==== Records ====

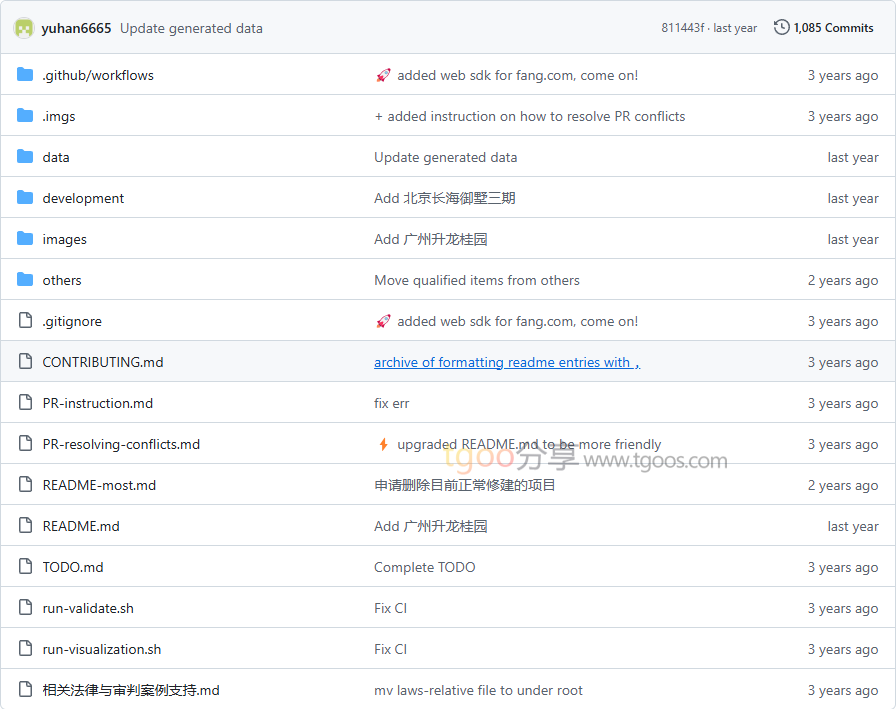Viewport: 896px width, 710px height.
Task: Open 'Update generated data' commit message in header
Action: pyautogui.click(x=191, y=28)
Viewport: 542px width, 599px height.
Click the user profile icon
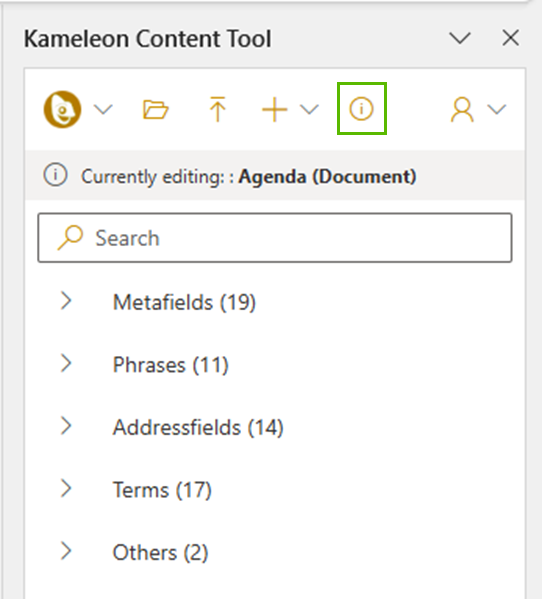(x=462, y=110)
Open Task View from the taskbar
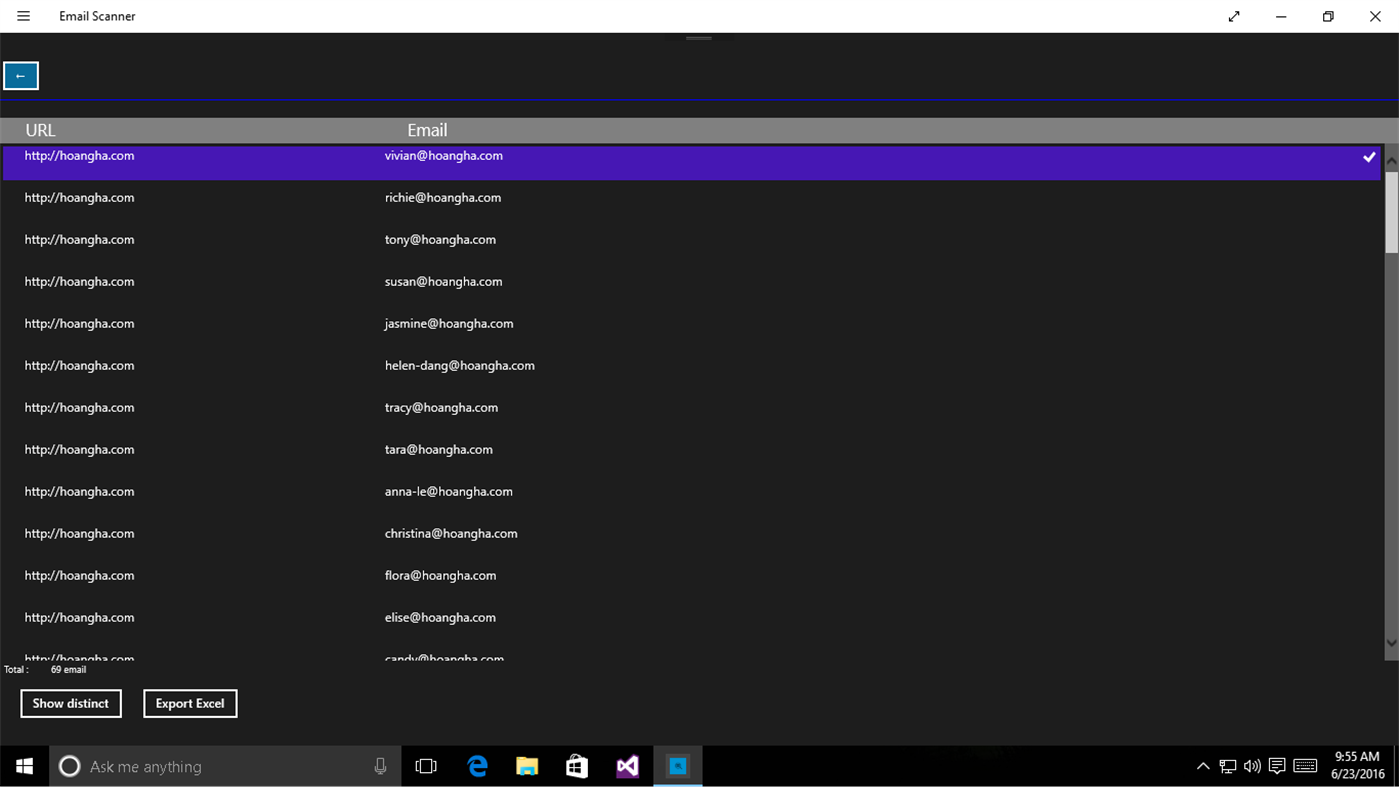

====

◆ Action item:
An exact transcription is requested of each line from the one that holds "Click the user profile icon" to the end of the listing above, both boundary lines included; pictures are to be omitted.

◆ Exercise output:
Click the user profile icon
(x=462, y=110)
Open Task View from the taskbar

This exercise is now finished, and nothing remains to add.